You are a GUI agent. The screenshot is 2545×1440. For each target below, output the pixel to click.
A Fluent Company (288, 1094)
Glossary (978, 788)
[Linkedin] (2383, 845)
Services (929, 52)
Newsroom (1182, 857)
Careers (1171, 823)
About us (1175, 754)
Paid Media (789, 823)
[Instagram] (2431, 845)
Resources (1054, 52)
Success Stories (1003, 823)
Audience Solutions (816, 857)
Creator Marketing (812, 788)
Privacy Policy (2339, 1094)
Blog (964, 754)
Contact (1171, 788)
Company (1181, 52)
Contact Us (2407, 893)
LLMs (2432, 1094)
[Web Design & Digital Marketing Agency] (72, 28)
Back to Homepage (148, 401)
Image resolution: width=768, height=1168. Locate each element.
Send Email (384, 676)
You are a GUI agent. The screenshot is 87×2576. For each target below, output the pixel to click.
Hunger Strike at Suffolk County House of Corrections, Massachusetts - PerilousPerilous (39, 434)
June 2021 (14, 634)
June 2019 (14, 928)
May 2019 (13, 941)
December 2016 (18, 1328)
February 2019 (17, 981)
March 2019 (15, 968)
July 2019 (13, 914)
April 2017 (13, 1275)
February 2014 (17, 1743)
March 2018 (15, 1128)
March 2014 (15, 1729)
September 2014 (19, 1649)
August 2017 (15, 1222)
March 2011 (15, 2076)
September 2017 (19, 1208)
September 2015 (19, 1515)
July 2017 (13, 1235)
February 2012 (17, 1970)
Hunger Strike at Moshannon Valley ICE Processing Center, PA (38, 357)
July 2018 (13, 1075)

Work to complete:
The records above must be retyped in full, exactly.

Task answer:
You are a GUI agent. The screenshot is 2545×1440. For each target below, output the pixel to click.
A Fluent Company (288, 1094)
Glossary (978, 788)
[Linkedin] (2383, 845)
Services (929, 52)
Newsroom (1182, 857)
Careers (1171, 823)
About us (1175, 754)
Paid Media (789, 823)
[Instagram] (2431, 845)
Resources (1054, 52)
Success Stories (1003, 823)
Audience Solutions (816, 857)
Creator Marketing (812, 788)
Privacy Policy (2339, 1094)
Blog (964, 754)
Contact (1171, 788)
Company (1181, 52)
Contact Us (2407, 893)
LLMs (2432, 1094)
[Web Design & Digital Marketing Agency] (72, 28)
Back to Homepage (148, 401)
Image resolution: width=768, height=1168. Locate each element.
Send Email (384, 676)
You are a GUI agent. The screenshot is 87×2576. For each target below, output the pixel to click.
Hunger Strike at Suffolk County House of Corrections, Massachusetts - PerilousPerilous (39, 434)
June 2021 (14, 634)
June 2019 (14, 928)
May 2019 (13, 941)
December 2016 (18, 1328)
February 2019 (17, 981)
March 2019 (15, 968)
July 2019 (13, 914)
April 2017 (13, 1275)
February 2014 (17, 1743)
March 2018 (15, 1128)
March 2014 (15, 1729)
September 2014 (19, 1649)
August 2017 (15, 1222)
March 2011 (15, 2076)
September 2017 (19, 1208)
September 2015 (19, 1515)
July 2017 (13, 1235)
February 2012 (17, 1970)
Hunger Strike at Moshannon Valley ICE Processing Center, PA (38, 357)
July 2018 (13, 1075)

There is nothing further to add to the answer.